Jeff Smith was quoted in the August 19, 2014 Akron Legal News article "Two federal circuit courts fail to agree over Obamacare insurance subsidies."

The U.S. Supreme Court is being asked to weigh in on the Patient Protection and Affordable Care Act (ACA) once again. This time the concern is over the Internal Revenue Service’s decision to extend insurance premium subsidies to all states regardless of whether or not they chose to establish their own insurance exchanges.

Under the ACA, states were required to set up healthcare exchanges so that their residents and some employers could buy mandatory health plans. However, 36 states, including Ohio, failed to do so, forcing the federal government to step in and fill the void.
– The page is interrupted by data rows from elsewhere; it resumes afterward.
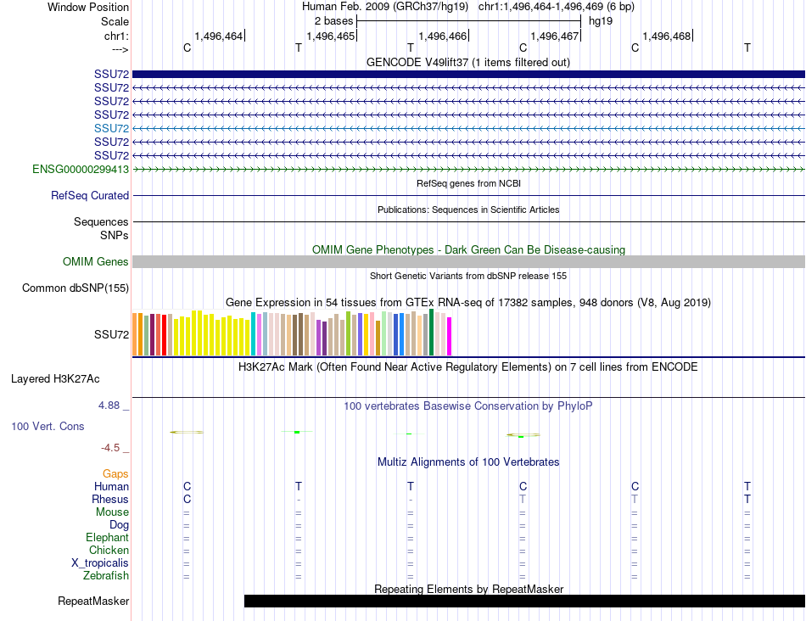The height and width of the screenshot is (621, 806).
Task: Click the black RepeatMasker element bar
Action: [x=524, y=601]
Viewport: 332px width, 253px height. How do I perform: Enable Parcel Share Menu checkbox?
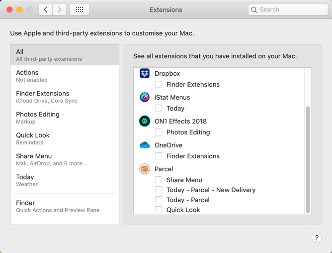(x=159, y=180)
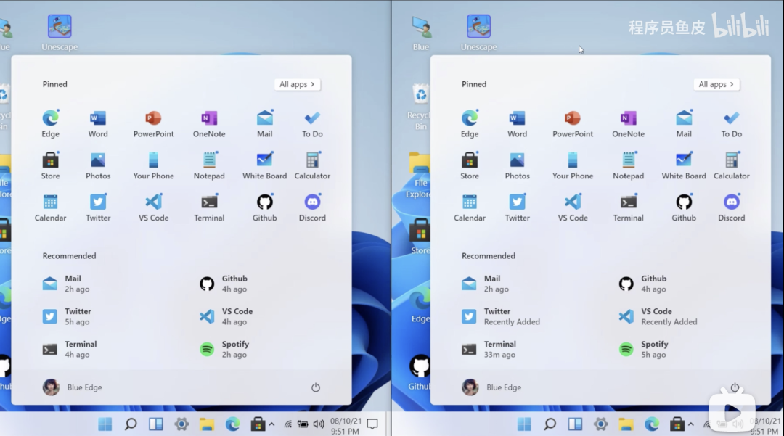This screenshot has width=784, height=436.
Task: Click the volume icon on the left taskbar
Action: tap(318, 424)
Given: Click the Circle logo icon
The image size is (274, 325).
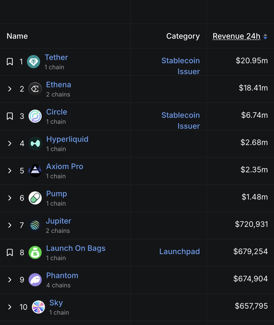Looking at the screenshot, I should click(x=35, y=116).

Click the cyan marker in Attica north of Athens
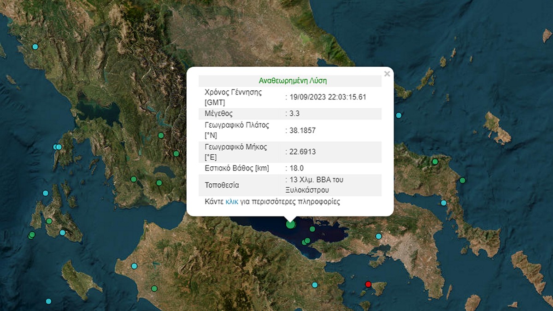pos(378,236)
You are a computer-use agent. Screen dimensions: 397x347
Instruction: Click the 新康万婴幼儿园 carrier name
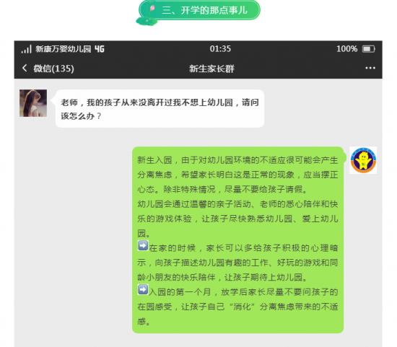pos(63,49)
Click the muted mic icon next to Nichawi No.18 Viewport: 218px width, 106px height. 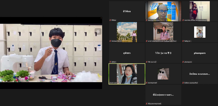click(110, 41)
According to Jeff Smith, the conflict goes beyond an individual’s ability to purchase insurance.

“The law states that if an employer does not offer coverage that is affordable, an employee can go to an exchange and purchase insurance, possibly with a subsidy,” said Jeff. “If an employee qualifies for a subsidy, the employer faces a penalty.
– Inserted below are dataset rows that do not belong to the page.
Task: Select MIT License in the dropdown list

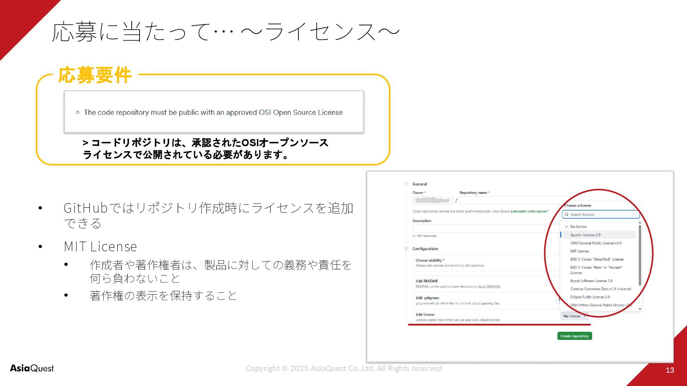Action: [579, 251]
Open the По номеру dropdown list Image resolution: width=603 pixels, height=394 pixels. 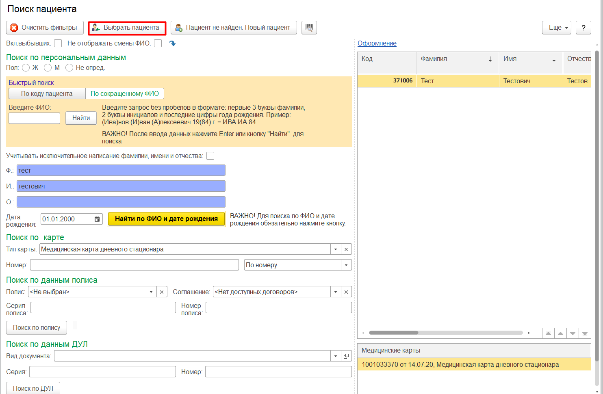[x=346, y=265]
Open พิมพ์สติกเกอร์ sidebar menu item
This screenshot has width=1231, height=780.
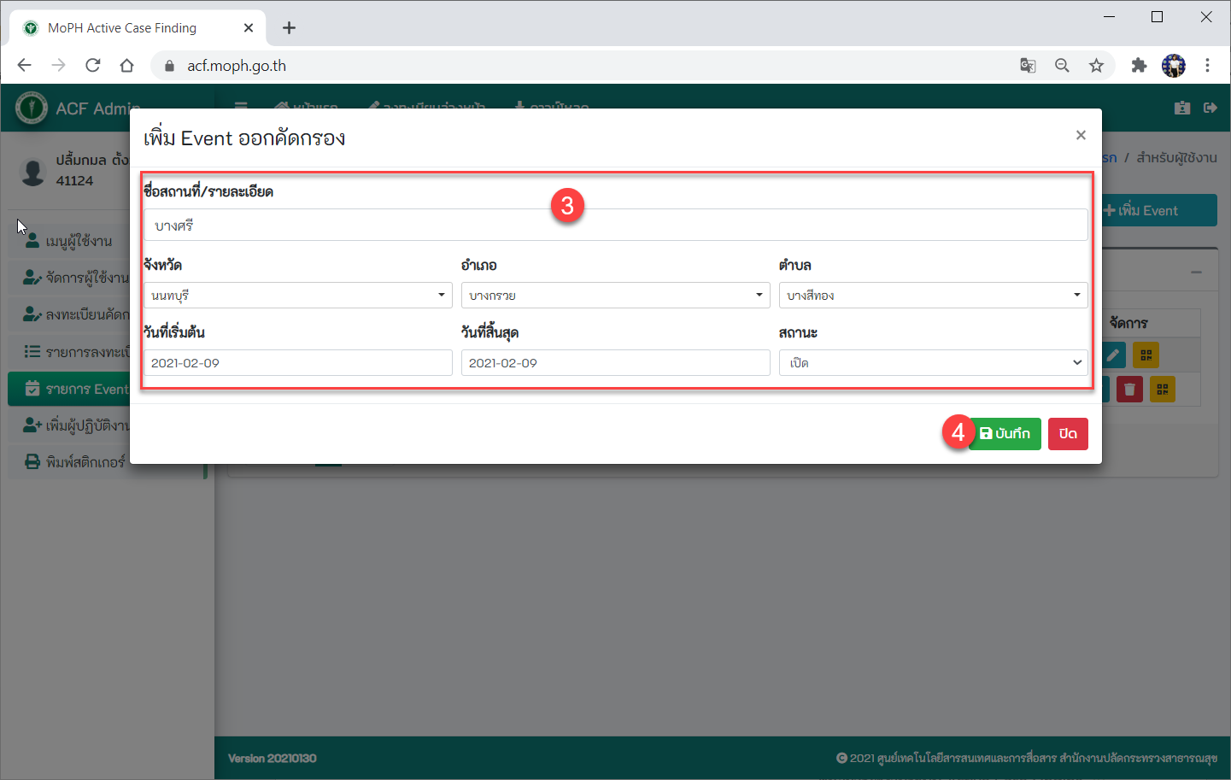[x=85, y=462]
“If an employee cannot obtain a subsidy in the 36 states that do not have state exchanges, it appears that the employer could avoid the penalty.”

He said this is a very time-sensitive issue. “This component of the law, known as the employer mandate, will become effective in 2015 and 2016 when companies with over 100 and then 50 employees, respectively, are required to comply.”

Jeff added employers are currently working to ensure their health plans are in order for the upcoming year. “This development causes more uncertainty about those plans,” he said.